Publication year - 2013
Publication title -
clinical cardiology
Language(s) - English
Resource type - Journals
SCImago Journal Rank - 1.263
H-Index - 72
eISSN - 1932-8737
pISSN - 0160-9289
DOI - 10.1002/clc.22146
Subject(s) - medicine , biomarker , receiver operating characteristic , cohort , electronic health record , biorepository , population , myocardial infarction , cohort study , health care , gerontology , bioinformatics , environmental health , biobank , biochemistry , chemistry , economics , biology , economic growth
Background Emerging biomarkers for acute myocardial infarction ( AMI ) may enhance conventional risk‐prediction algorithms if they are informative and associated with risk independently of established predictors. In this study, we constructed a cohort for testing emerging biomarkers for AMI in managed‐care populations using existing biospecimen repositories linked to electronic health records ( EHR ). Hypothesis Electronic health record‐based biorepositories collected by healthcare systems can be federated to provide large, methodologically sound testing sets for biomarker validation.
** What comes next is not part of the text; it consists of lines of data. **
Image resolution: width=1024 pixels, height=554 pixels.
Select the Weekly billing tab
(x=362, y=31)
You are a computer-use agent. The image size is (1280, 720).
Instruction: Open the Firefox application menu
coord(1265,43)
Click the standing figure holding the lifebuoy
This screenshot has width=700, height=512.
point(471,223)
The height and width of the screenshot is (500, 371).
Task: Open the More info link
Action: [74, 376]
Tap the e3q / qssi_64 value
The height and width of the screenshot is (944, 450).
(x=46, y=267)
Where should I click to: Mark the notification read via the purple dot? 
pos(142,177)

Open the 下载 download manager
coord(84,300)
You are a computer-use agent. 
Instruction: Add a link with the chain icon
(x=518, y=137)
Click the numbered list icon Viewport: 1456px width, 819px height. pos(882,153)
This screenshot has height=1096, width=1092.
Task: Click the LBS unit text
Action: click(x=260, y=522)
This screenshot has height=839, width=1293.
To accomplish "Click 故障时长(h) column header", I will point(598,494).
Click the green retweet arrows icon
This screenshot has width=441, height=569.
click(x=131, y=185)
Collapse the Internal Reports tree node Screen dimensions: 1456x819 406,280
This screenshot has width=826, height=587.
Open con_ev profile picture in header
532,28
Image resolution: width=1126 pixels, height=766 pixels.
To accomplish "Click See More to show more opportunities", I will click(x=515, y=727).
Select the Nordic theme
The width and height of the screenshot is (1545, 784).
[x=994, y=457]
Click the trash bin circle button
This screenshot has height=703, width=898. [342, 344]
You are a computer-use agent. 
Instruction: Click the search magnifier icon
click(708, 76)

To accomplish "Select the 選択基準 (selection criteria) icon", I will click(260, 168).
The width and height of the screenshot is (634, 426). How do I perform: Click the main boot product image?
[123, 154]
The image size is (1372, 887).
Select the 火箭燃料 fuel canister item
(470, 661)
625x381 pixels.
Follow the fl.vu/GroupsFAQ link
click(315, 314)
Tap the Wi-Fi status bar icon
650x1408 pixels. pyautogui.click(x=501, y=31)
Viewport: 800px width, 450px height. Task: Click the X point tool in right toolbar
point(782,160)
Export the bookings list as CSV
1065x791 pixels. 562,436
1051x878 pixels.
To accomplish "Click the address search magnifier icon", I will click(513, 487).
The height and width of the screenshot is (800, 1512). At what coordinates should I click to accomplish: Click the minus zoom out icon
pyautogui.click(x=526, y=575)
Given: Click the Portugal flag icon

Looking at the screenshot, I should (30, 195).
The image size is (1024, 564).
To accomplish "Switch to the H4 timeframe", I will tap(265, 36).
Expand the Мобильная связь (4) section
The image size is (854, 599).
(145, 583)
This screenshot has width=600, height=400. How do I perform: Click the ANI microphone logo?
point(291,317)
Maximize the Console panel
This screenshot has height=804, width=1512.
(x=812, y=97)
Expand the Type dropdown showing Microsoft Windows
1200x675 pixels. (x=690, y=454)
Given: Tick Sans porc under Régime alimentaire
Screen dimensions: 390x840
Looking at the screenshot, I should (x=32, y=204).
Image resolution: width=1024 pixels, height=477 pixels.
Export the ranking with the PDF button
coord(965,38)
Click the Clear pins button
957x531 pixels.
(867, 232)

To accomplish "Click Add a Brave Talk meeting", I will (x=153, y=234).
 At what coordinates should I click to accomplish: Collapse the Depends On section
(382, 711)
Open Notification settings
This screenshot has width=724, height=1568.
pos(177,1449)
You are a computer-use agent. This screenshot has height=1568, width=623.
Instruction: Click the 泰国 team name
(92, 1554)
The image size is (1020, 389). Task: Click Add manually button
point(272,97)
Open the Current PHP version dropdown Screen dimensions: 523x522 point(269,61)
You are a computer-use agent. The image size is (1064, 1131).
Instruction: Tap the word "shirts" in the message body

Methods Subjects ages 40 to 80 years were selected from 2 existing population‐based biospecimen repositories. Incident AMI status and covariates were ascertained from the EHR . An ad hoc model for AMI risk was parameterized and validated. Simulation was used to test incremental gains in performance due to the inclusion of biomarkers in this model. Gains in performance were assessed in terms of area under the receiver operating characteristic curve ( ROC‐AUC ) and case reclassification. Results A total of 18 329 individuals (57% female) contributed 108 400 person‐years of EHR follow‐up. The crude AMI incidence was 10.8 and 5.0 per 1000 person‐years among males and females, respectively. Compared with the model with risk factors alone, inclusion of a simulated biomarker yielded substantial gains in sensitivity without loss of specificity. Furthermore, a net ROC‐AUC gain of 13.3% was observed, as well as correct reclassification of 9.8% of incident cases (79 of 806) that were otherwise not considered statin‐indicated at baseline under the National Cholesterol Education Program Adult Treatment Panel III criteria. Conclusions More research is needed to assess incremental contribution of emerging biomarkers for AMI prediction in managed‐care populations.